VORLIEGENDER TEXT |
···

17. Oktober 2024, 13:57 Uhr

Hape Kerkeling hat's gemacht und berichtet über seine Erkundungen im jüngsten Buch. Und wenn man es nicht selbst schon gemacht hat, dann kennt man wahrscheinlich jemanden, die oder der jemanden kennt. Seit Jahren ist es in Mode, mittels Gentest die eigene Abstammung zu erforschen – und vielleicht entfernte Verwandte zu finden. Mittlerweile zum Spartarif. Die Anbieter locken Interessierte aber auf eine zwielichtige Fährte – bis hin zu einem zünftigen Datenschutzdesaster.

···

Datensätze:
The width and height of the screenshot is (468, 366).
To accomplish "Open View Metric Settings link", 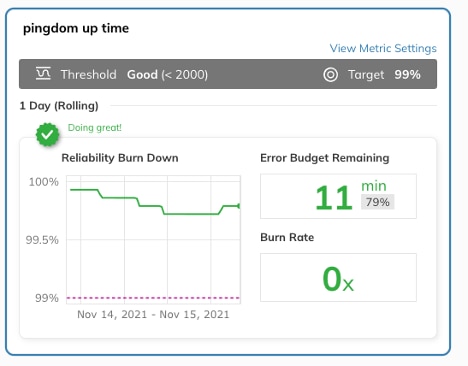I will click(383, 48).
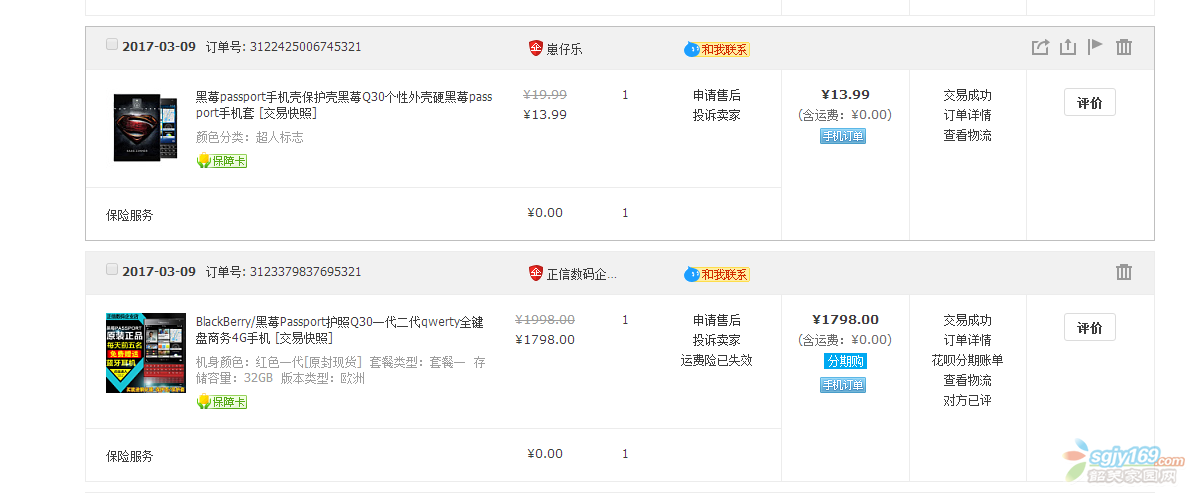
Task: Open 订单详情 for the phone case order
Action: point(967,115)
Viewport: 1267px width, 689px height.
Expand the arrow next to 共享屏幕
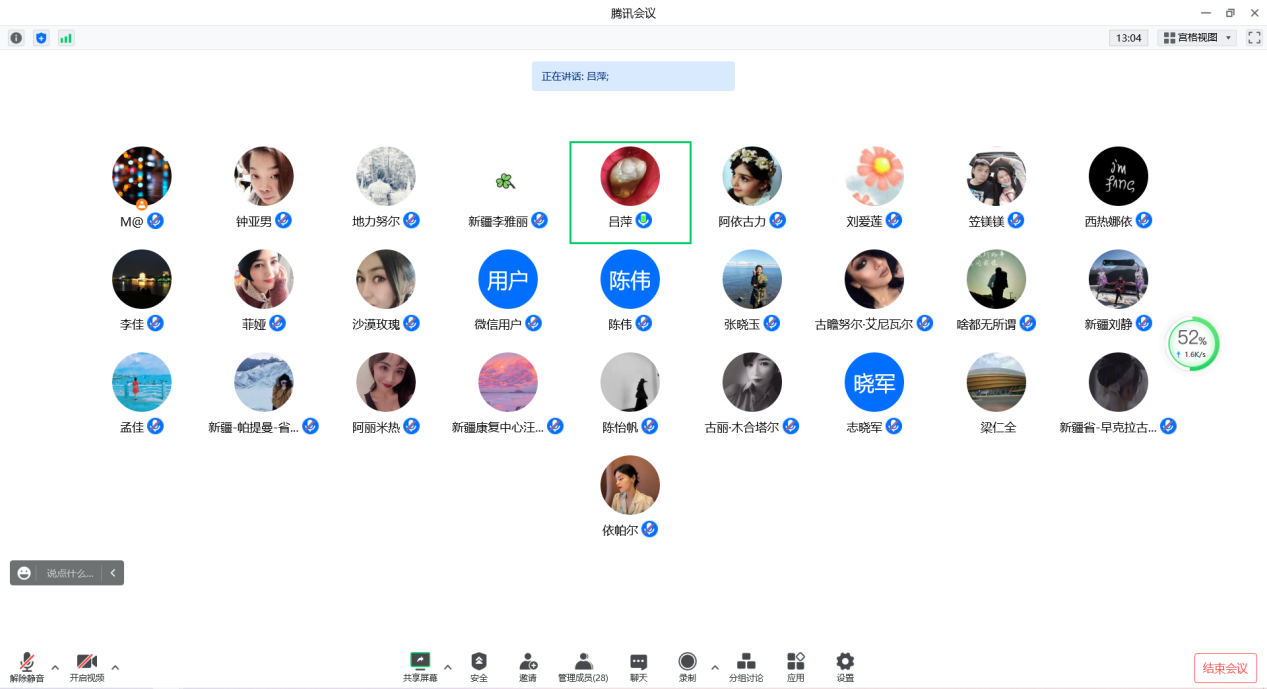coord(447,667)
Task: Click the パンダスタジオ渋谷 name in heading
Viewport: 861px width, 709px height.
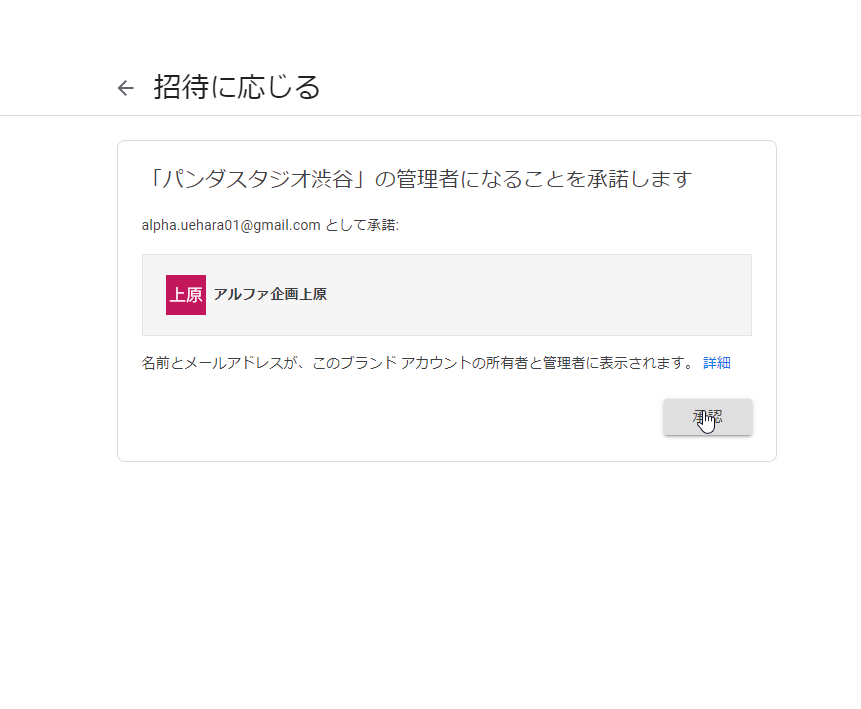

···

MATERIAL ERKUNDEN |
(1) Bitte entnehmen Sie dem Text über Abstammungs-Gentests den Abschnitt von "17. Oktober 2024, 13:57" bis "einem zünftigen Datenschutzdesaster." wortgetreu.
(2) Führen Sie alle Substantive, auch substantivierte Wörter, aus dem Satz des Textes über Abstammungs-Gentests auf, der mit "Die Anbieter locken" beginnt.
(3) Wozu setzen Menschen laut dem Text über Abstammungs-Gentests einen Gentest ein?
Stützen Sie sich ausschließlich auf den Text über Abstammungs-Gentests.

LÖSUNGEN JE AUFGABE |
(1)
17. Oktober 2024, 13:57 Uhr

Hape Kerkeling hat's gemacht und berichtet über seine Erkundungen im jüngsten Buch. Und wenn man es nicht selbst schon gemacht hat, dann kennt man wahrscheinlich jemanden, die oder der jemanden kennt. Seit Jahren ist es in Mode, mittels Gentest die eigene Abstammung zu erforschen – und vielleicht entfernte Verwandte zu finden. Mittlerweile zum Spartarif. Die Anbieter locken Interessierte aber auf eine zwielichtige Fährte – bis hin zu einem zünftigen Datenschutzdesaster.

(2) Anbieter, Interessierte, Fährte, Datenschutzdesaster

(3) Sie wollen damit die eigene Abstammung erforschen und vielleicht entfernte Verwandte finden.